Militant Training Camps in Pakistan
Daily Times, February 27, 2006
EDITORIAL: The various ‘camps’ in Pakistan
Talking to Doordarshan, the state-run Indian TV channel, President George Bush said on Saturday that on his trip to Pakistan he would talk about “the terrorist activities, the need to dismantle training camps and to protect innocent life”. The question put to him was specifically about the Azad Kashmir ‘training camps’. The same day there was news from Kabul that President Hamid Karzai had shared intelligence with Pakistan indicating that Mullah Mohammed Omar, leader of the Taliban regime, and his key associates were hiding in Pakistan. Afghanistan also allegedly provided information about “the location of terrorist training camps along the border and in Pakistani cities”. The Afghan president also claims to have handed over a list of wanted Afghan men to President Pervez Musharraf and asked for their repatriation to Afghanistan.

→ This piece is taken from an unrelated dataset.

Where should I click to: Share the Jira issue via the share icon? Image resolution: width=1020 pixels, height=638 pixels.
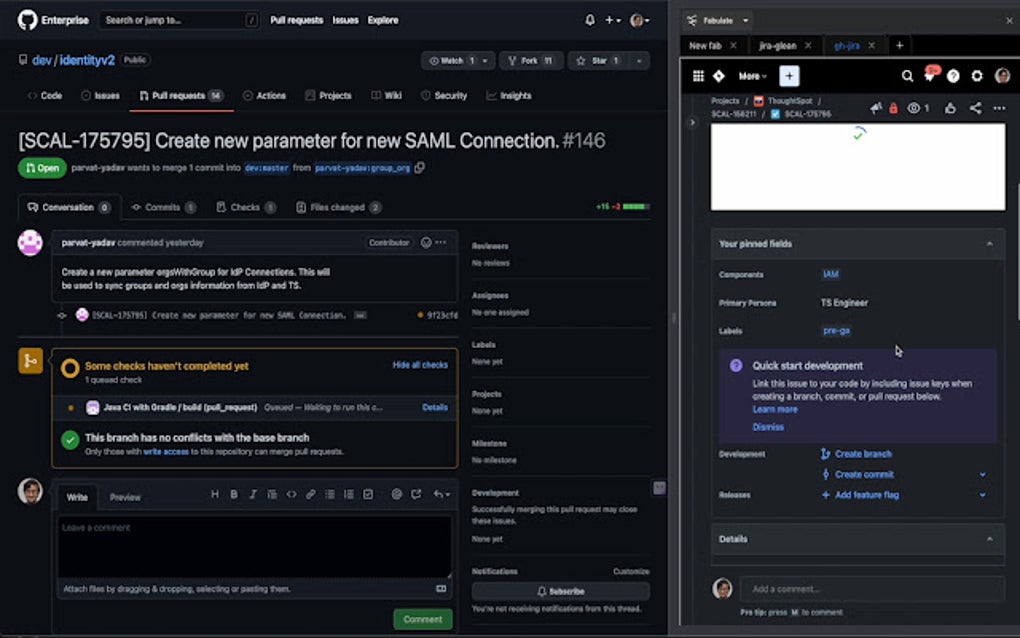pos(975,109)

Pakistan denies that there are terrorist camps of any kind on Pakistani territory. But there have been sporadic reports in 2005 that “training” could have restarted. In Balochistan, it is virtually impossible for the government to say with certainty that the Taliban are not “present and training”. President Karzai should know this as he was ensconced there before he was taken out and sent to Afghanistan to head the new post-9/11 government. Pakistan too has accused Afghanistan of colluding with India to send weapons to Balochistan, with Kabul vehemently denying it. The situation could be out of the hands of both parties. No one sitting in Kabul can say that weapons are not going across to the “farari” camps in Balochistan.
The Afghans say Mullah Omar could be anywhere in Pakistan; they have no proof of his location. Pakistan is not a small country. Large parts of it are outside the jurisdiction of the state, just like warlord-controlled Afghanistan. President Karzai has asked Islamabad to close down terrorist camps, but has he given documentary proof of where these are located? For that matter, Pakistan is supposed to have told President Karzai that Indian consulates in Afghanistan were sending weapons to Balochistan. But where is the proof? Interestingly there were front-page reports in the Pakistani press that Islamabad had actually done that and that President Karzai had denied involvement despite documentary proof. But then, talking to AAJ TV on February 21, 2006, the interior minister, Aftab Khan Sherpao, stated clearly that he was present at the Musharraf-Karzai meeting and saw no documentary proof being given to the other side about Indian involvement in Balochistan!
If Pakistan has a credibility problem, it is linked to the jihadi leaders still operating in Pakistan with renamed militias. The world interprets their presence in civil society as the retention of the “jihadi option” by President Musharraf in the event that the world is unable to persuade India to settle the Kashmir dispute. Certainly, in Azad Kashmir and the NWFP not long ago, the world was witness to jihadis busy in the work of rescue and rehabilitation, spending colossal amounts of money in the areas where they have always been known to have training camps. Indeed, a youth on trial in the United States actually confessed last year that he had received “training” recently in a camp run by a jihadi warlord now living safely in Islamabad. In fact, the biggest jihadi warlord of all — with clear links to Kunar in Afghanistan where the Arabs lived during the Taliban rule — is in Lahore publishing his defiant anti-Musharraf message in the Urdu press on a daily basis. And if the Bajaur incident is any indicator, there could be many more “loopholes” in the jurisdictional control of the government in Pakistan than most people realise. Therefore the “camps” are still Pakistan’s number one problem with the international community.
Presidents Bush and Karzai may look to their own interests, but Pakistan should review the policy on “camps” from its own perspective. There is no arguing against the fact that the jihadi camps hurt the state sovereignty of Pakistan more than they hurt either India or the new order in Afghanistan. By being in denial we may actually be ignoring a very significant aspect of reality in Pakistan. Just as the elected prime ministers during the 1990s were unable to control their Kashmir policy in the face of the jihadi warlords, President Musharraf too may have already reached the limit of his operative control of Pakistan in the presence of these “camps”. Thus Pakistan has to come out of this “mercenary” syndrome and learn to be master of its own policies. The camps — jihadi, Taliban, Al Qaeda — must all go in the interest of the people of Pakistan. The cost of retaining them is prohibitive.